Patrick J Brennan
By the time we see patients in the clinic, pathology is usually established, and the flames of inflammation are already burning. What keeps inflammation going, and can we do anything about it? The central theme of our laboratory is to understand the regulation and maintenance of effector T cells in allergic and inflammatory diseases. We are studying 1) the transcriptional regulation of effector T cell function and 2) the regulation of T cell effector function by the local environment. The long-term goal of these studies is to identify key effector pathways that we can target with specific therapeutics.
The first research area we are exploring is the regulation of human Th2 effector T cells. It has recently become clear that allergic disease is driven by subsets of highly differentiated Th2 effector cells. Using single cell transcriptomics from severe, Th2-driven human asthma as a starting point, we have identified novel pathways that regulate pathogenic Th2 effector T cells.
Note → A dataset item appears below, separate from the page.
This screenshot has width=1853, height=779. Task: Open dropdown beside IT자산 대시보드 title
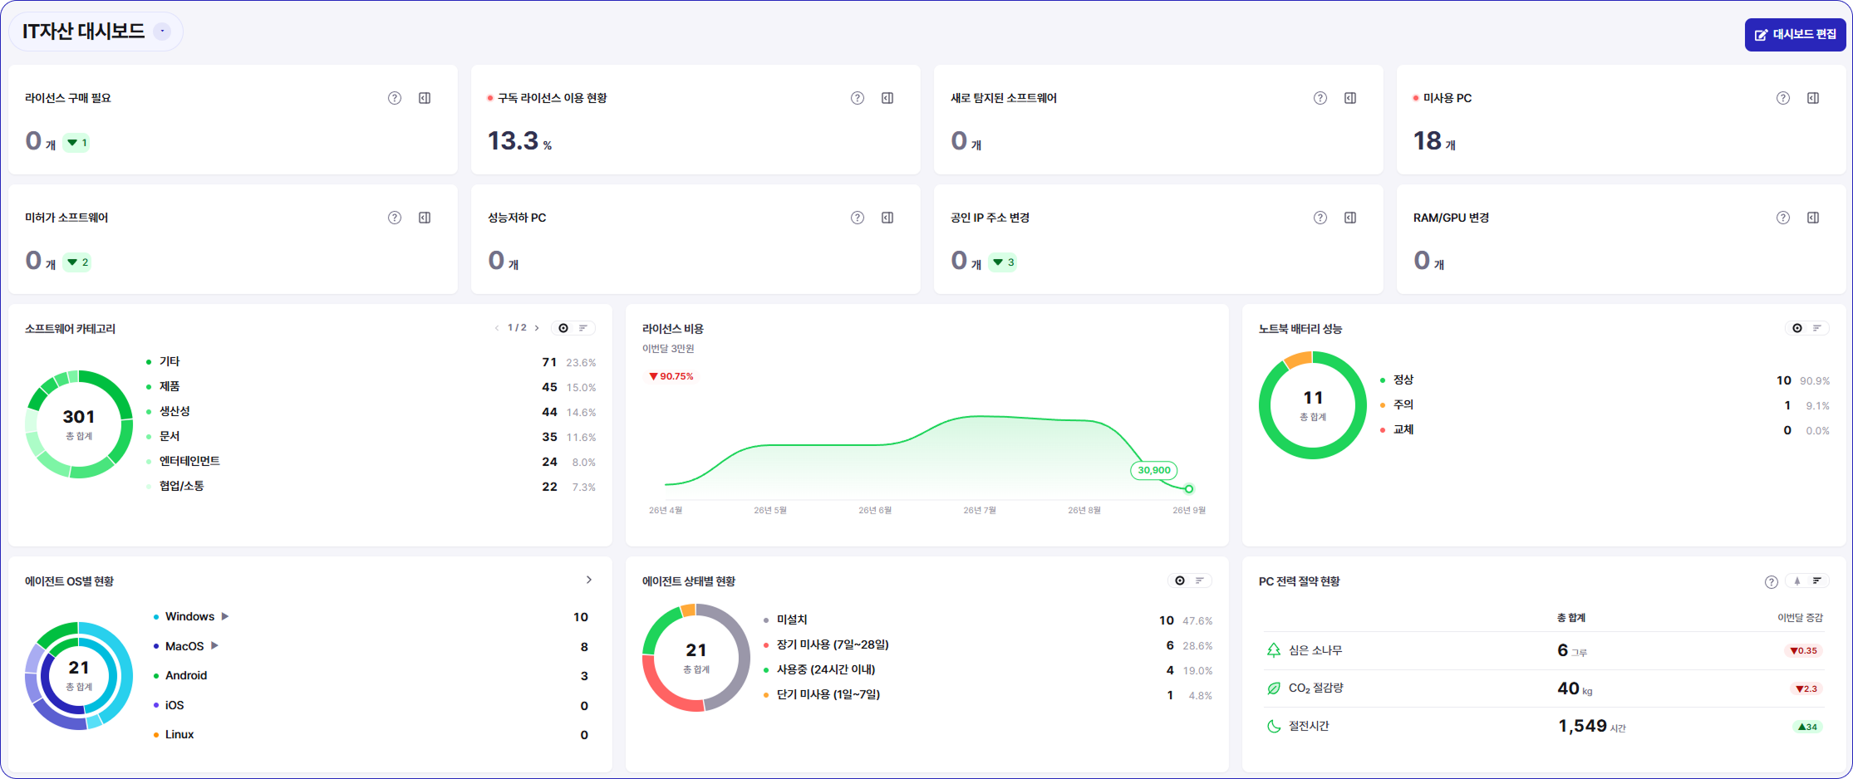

We have also identified a new and unexpected effector axis by which airways Th2 T cells instruct the respiratory epithelium. This work involves close collaboration with other faculty in the Division of Allergy and Clinical Immunology at Brigham and Women's Hospital.
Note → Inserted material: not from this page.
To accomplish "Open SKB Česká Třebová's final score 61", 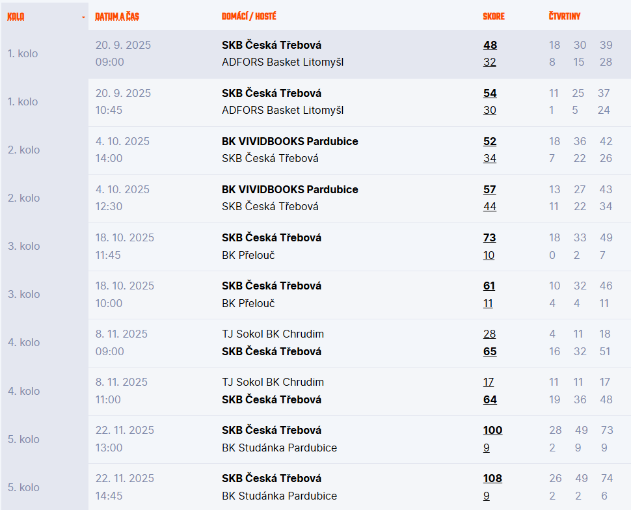I will click(x=489, y=286).
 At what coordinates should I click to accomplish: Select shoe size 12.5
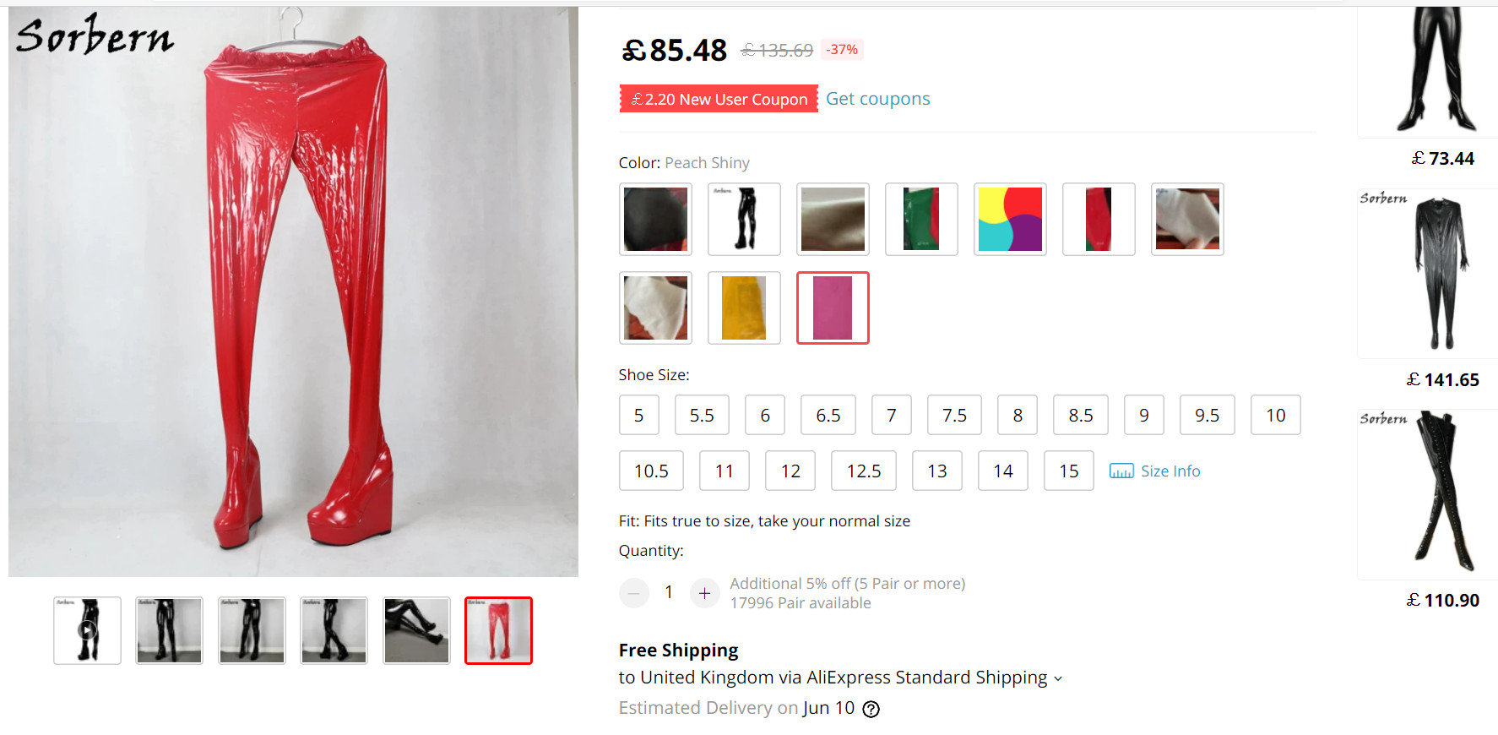click(863, 471)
The second area of research in the lab is focused on the biology of innate T cells. Up to 20% of T cells in humans are innate-like, conserved between individuals, and recognize conserved microbial or environmental antigens. These innate T cell populations influence a wide range of immune responses from host defense to allergic disease. We are using transcriptomics to define how innate T cells maintain a poised effector state. We are also studying the regulation of invariant natural killer T cells (model innate T cells) by factors in the gut environment. Starting with human intestinal contents from across early childhood, we are using a multi-omics approach driven primarily by untargeted mass spectrometry to identify factors in the human gut that are associated with food allergy. We have identified novel lipid antigens for natural killer T cells in both the diet and microbiota, and we are investigating how lipids and other metabolites in the gut environment affect iNKT cells and adaptive immune tolerance. This line of research includes several fantastic collaborators at Brigham and Women's Hospital, Children's Hospital Boston, and the Harvard School of Public Health.